Having spent hours in intentional conversation about relationship, communication, theology and the common relational pitfals, the grand event was finally upon us. The dinner after the rehearsal was a vision of heaven. Food and drink were eclipsed in significance only by the sweet fellowship of family and friends who were as joyful for the following days ceremony as any party I have ever witnessed.
Several hundred guests gathered in the garden. They could have been anywhere, but on that night there was nowhere else they would have rather been than witnessing this beautiful couple commit themselves to love and to cherish one another 'till death do them part.
Months later, actually Christmas Eve of that same year, they dropped by our home to wish us Merry Christmas before going to midnight mass. After a quick visit they gifted me with something that will be forever more tangible than what was in the wrapped box they handed me while anxiously saying, "open it now."
I looked up from the torn paper to see their smiles arcing a resevoir for their tears. Susan simply said, "that's who you are, right there." The picture acompanying this blog post was their gift to me that night, taken in June just before their wedding party approached the altar. "That's who you are."
Searching for and then claiming our identity is often a hard found gift. My friends knew of my previous year, resigning from a tumultuous pastorate to subsequently languish on the shores of vocational and career crisis. I had labored to answer that question of identity. They had labored too.
Which is why standing at their altar with my prayer book in hand to confer a blessing was such an eloquent intersection. Susan and Jennifer had known of the identity question too. They were bride and bride. Wife and wife. Mother and mother.
Identity. We claim it. Sometimes we run from it. And sometimes it slips past us and changes even our most intimate view of ourselves. And sometimes, someone else helps us to see something in ourselves that we thought was lost.

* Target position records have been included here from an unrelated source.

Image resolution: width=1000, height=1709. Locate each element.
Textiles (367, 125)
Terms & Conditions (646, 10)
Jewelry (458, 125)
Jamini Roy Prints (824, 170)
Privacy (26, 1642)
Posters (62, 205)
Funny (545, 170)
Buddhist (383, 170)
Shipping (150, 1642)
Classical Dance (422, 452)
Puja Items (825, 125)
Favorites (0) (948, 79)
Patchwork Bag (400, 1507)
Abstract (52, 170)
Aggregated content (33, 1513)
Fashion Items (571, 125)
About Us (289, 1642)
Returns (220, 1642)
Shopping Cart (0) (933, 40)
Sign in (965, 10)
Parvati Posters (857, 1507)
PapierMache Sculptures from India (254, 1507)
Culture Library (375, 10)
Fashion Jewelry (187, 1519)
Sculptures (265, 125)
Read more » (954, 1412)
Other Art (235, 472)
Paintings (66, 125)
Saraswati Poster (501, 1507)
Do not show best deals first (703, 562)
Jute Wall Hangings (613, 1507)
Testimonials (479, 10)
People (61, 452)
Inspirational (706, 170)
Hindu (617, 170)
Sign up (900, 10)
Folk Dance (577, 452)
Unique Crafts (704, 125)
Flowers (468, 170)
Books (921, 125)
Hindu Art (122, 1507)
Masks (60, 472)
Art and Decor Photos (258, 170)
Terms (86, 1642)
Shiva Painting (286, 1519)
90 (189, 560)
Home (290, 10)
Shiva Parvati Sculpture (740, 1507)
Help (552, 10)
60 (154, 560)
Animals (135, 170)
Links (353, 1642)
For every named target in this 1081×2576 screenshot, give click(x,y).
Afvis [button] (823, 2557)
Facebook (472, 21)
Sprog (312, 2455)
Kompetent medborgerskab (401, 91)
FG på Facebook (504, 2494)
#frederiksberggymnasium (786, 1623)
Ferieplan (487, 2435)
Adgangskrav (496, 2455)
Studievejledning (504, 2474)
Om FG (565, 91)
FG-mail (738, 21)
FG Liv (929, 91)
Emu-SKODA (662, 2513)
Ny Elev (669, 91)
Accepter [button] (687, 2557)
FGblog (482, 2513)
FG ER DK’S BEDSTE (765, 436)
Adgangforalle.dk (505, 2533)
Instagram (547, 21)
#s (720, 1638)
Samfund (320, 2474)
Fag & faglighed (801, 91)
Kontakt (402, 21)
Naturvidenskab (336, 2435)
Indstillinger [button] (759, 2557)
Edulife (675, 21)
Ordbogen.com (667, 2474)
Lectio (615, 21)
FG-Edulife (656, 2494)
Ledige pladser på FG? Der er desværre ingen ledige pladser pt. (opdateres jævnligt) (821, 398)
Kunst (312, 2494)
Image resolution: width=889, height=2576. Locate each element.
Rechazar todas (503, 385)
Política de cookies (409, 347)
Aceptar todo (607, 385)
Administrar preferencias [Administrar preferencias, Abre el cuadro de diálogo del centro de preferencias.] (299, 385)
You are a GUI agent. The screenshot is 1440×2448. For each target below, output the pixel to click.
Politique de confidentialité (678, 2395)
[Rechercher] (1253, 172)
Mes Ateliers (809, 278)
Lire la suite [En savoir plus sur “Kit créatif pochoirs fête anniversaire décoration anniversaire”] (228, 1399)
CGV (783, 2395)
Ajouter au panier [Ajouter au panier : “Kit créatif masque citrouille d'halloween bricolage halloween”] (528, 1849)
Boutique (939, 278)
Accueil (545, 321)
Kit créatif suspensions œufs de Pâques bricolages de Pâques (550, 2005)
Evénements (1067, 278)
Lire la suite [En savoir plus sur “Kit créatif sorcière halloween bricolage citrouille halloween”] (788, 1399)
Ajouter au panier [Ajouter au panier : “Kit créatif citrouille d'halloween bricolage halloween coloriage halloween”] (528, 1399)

So, Jenn and Susan? They are still doing the hard and necessary work of raising kids and having jobs and being married and evolving into a more authentic version of the identity God created for them. Me too. I'm preaching again, constantly wondering about how exciting and exacting a toll spiritual change can be. I can't say I have a crystal clear vision of the road ahead, but of being a minister who helps couples of all shapes and sizes approach the matrimonial altar with intention, purpose and grace, of that I am glad to say "this is who I am."